Many medical researchers consider NASH a “lifestyle disease” associated with poor diet and low levels of exercise. In particular, NASH is associated with hypertension, heart disease, and adult onset diabetes, including pre-diabetes (insulin resistance) and Type 2 diabetes.
Adults of any age are more likely to suffer from NASH if they are overweight or obese. As Body Mass Index (BMI) increases, so does risk of NASH. A NASH diagnosis indicates the patient is much more likely than the average person to pass away if they experience heart attack or stroke.
NASH gradually leads to ballooning and inflation of liver tissue that can result in severe scarring of the liver, called cirrhosis. Scarred liver tissue reduces the overall function of the liver. In many cases, NASH is difficult to diagnose until these perilous later stages of the disease.
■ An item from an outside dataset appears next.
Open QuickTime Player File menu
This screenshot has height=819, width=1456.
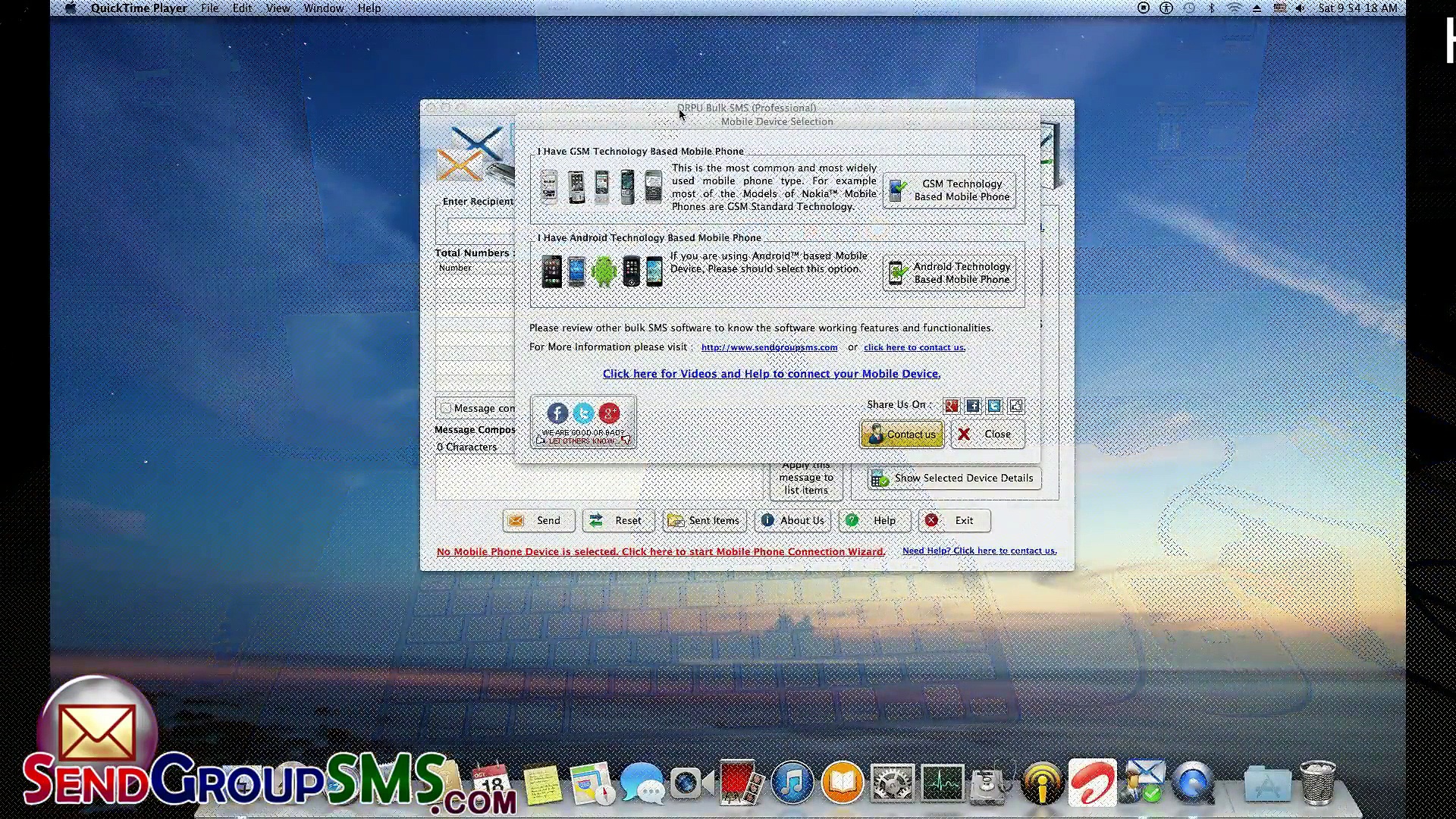click(209, 8)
NASH is a progressive disease that worsens over time due to liver inflammation and the build-up of fat in the liver. Damage cannot be reversed. However, treatment and lifestyle changes can result in slowing the progression of the disease and create a better prognosis.
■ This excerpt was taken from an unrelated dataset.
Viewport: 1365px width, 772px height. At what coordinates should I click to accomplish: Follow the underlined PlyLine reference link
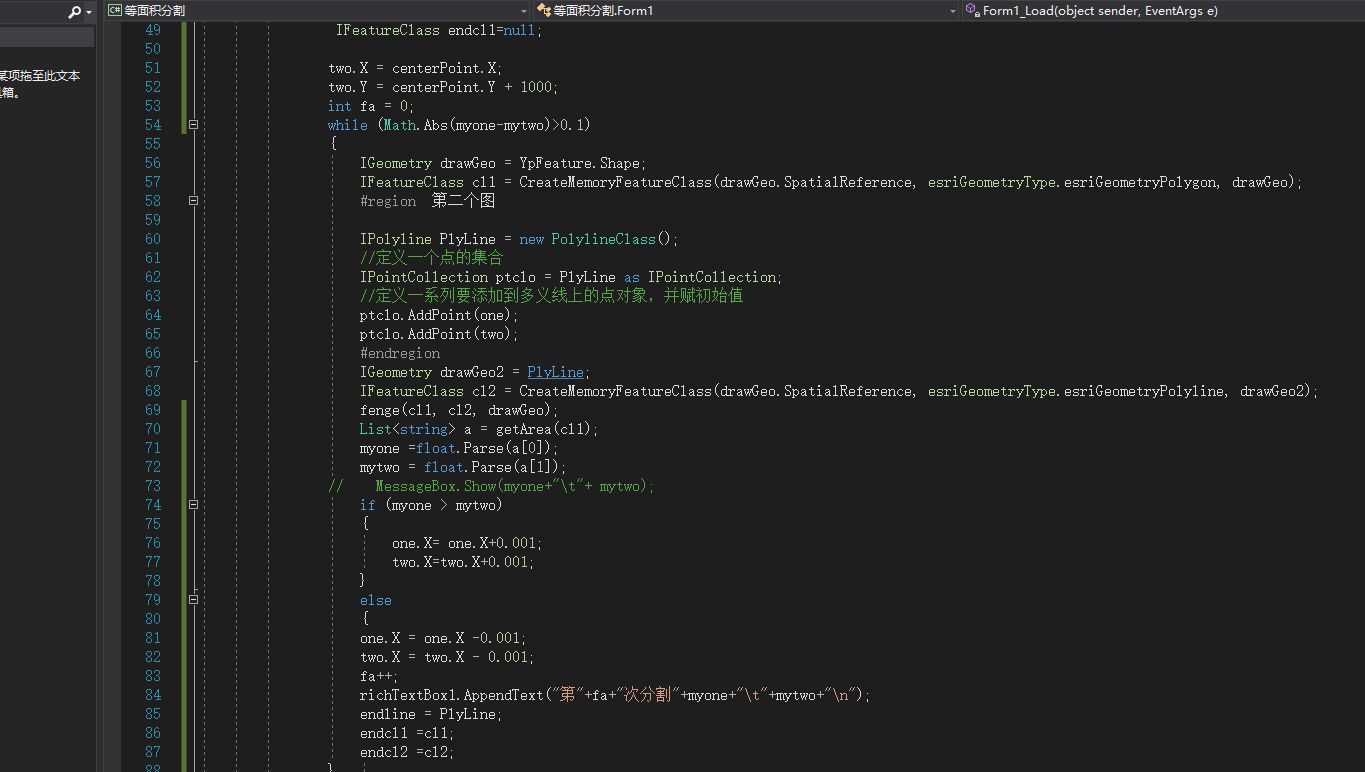555,371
Reducing body fat is one of the most important ways to manage NASH. At the same time, many patients will go on treatment to reduce their cholesterol levels. Patients should be monitored for signs of diabetes. If diabetes develops, it should be aggressively controlled.
In addition to regular exercise, NASH patients should eliminate the use of alcohol. Because the liver is the body’s only mechanism for controlling the harmful health effects of alcohol, reduced liver function can result in undesirable side effects and further organ damage.
NASH has gained considerable attention in recent years. About 40% of Americans have some degree of non-alcoholic fatty liver disease, and up to 20% of those people have NASH. This makes it a public health concern affecting millions of adults.
NASH clinical research is a crucial part of understanding this condition. Lifestyle, genetics, and demographic factors all interact to produce NASH. Each NASH clinical trial is a concrete step toward understanding those features and discovering a true cure for NASH.